毛泽东在会上作了指导发言,他高度赞扬了闽西人民的革命斗争,指出闽西党的组织今后的基本任务是要巩固和发展革命根据地,正当他高声纵论之际,忽然话锋一转,向代表们提了一个问题:“根据地能不能巩固?”

       “能!”代表们异口同声。

       “为什么?”

       代表们没有思想准备,面面相觑。

       毛泽东笑着与代表们对视了几分钟,见代表们一时回答不上来,便自我解答,转身在黑板上边写边说:“依我看,巩固和发展闽西革命根据地有六个有利条件,第一,闽西有80万发动起来了的革命群众。第二,各县有共产党组织。第三,各县建立了武装。第四,粮食可以自给。第五,地势险要,便于与敌作战。第六,敌人内部矛盾可以利用。”接着,他还提出了建立和发展革命根据地的三条基本方针:一、深入进行土地革命;二、彻底消灭民团土匪,发展工农武装,有阵地地波浪式地向外发展;三、发展党,建立政权,肃清反革命。

       代表们听罢,豁然开朗,议论纷纷。傅柏翠也暗暗惊羡毛泽东非凡的睿智韬略和出色的语言艺术。
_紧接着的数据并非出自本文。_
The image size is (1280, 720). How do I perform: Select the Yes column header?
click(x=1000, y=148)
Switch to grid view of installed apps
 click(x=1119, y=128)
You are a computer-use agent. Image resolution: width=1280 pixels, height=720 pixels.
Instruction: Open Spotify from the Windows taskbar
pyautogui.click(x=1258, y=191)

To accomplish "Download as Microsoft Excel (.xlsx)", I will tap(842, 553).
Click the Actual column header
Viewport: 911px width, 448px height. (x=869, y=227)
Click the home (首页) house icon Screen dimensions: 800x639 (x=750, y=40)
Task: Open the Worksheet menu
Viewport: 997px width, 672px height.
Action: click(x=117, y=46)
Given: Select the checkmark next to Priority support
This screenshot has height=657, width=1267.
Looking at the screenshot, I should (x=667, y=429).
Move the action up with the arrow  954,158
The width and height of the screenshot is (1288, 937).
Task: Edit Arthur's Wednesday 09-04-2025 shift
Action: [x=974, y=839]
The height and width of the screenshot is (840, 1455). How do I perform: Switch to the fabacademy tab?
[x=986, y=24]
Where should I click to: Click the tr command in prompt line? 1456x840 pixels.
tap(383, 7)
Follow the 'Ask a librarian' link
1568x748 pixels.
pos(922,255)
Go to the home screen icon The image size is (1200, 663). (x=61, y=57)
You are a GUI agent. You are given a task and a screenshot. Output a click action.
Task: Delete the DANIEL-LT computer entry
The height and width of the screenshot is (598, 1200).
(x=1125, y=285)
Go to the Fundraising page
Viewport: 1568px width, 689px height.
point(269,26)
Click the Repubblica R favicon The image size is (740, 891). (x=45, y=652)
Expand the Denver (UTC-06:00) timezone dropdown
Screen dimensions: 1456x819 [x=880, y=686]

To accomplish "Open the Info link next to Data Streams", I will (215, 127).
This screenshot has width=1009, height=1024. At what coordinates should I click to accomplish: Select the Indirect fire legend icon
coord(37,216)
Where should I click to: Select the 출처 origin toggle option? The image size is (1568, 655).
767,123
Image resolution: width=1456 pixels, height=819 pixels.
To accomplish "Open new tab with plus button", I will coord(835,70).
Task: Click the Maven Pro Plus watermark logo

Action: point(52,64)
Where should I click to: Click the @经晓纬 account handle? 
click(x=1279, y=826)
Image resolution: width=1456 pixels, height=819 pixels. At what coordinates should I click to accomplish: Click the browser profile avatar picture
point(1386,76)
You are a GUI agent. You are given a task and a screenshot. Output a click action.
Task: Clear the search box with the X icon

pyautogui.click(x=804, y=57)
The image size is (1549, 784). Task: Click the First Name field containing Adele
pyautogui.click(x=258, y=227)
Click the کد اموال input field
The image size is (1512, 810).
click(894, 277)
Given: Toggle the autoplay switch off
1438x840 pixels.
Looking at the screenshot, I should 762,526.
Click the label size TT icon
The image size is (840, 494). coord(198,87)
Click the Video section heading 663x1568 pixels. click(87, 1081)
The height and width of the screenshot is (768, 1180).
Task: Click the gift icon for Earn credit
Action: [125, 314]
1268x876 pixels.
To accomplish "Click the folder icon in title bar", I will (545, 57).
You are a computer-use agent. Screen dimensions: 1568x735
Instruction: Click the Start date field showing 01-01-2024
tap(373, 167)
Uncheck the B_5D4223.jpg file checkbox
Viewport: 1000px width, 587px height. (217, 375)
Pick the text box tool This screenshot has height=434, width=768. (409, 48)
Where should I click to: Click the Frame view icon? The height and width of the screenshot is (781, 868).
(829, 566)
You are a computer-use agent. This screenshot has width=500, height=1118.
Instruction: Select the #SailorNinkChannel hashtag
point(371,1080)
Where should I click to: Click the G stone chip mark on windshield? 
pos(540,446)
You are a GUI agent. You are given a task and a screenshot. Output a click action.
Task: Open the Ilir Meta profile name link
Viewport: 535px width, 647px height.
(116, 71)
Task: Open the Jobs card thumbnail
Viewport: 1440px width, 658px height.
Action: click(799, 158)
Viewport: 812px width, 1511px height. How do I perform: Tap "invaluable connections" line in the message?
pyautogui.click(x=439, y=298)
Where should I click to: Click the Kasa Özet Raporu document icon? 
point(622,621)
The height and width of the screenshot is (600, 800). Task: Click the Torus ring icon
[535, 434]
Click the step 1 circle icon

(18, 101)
       可是,就在中共闽西一大上,傅柏翠关于土地、政权及暴动等一些思想主张受到闽西特委领导人的批评。在会议举行的中共闽西特委选举中,邓子恢当选为书记,傅柏翠没有被选为特委委员,与谭震林(兼)、卢肇西同任特委下设的军委委员,而北四区区委的一个普通工作人员雷时标却当选为特委委员兼常委。毛泽东对此颇感诧异,约傅柏翠坐在文昌阁左侧回龙桥中间的石桥墩上闲谈。桥下溪水淙淙,清波荡漾,几个小孩子光着身子戏水,一抹夕阳斜映在他们洁净的肌肤和无邪的笑靥上,毛泽东冲口而出:“少年不识愁滋味。”他说,“傅先生,你是属猴的吧,今年不过33岁,年少我3岁,论才智和资历,你已经相当可以了,这次闽西特委选举,你有些想法,我很能理解,但既然是民主选举,也不好强迫他人意志,再说你毕竟还是闽西地方和我们四军的领导同志之一,这是大家都认同的,你看,我现在不是没有当四军前委书记,和你一样只是四军前委一委员?没关系,一样闹革命嘛。”

       “可是……”傅柏翠欲言又止。

       “别可是啦,革命真不容易啊。你说你曾崇拜过康有为、梁启超,还有洪秀全、孙中山,一度十分趋同‘改良思想’、‘大同思想’,主张‘耕者有其田’、‘天下大同’,我想你对这些思想还很有保留,但毕竟也慢慢脱离了这些旧思想的羁绊,开始寻找中国革命新道路,竟然敢在自家后院放火,说服你父亲带头减租减息闹革命,真不简单哟……”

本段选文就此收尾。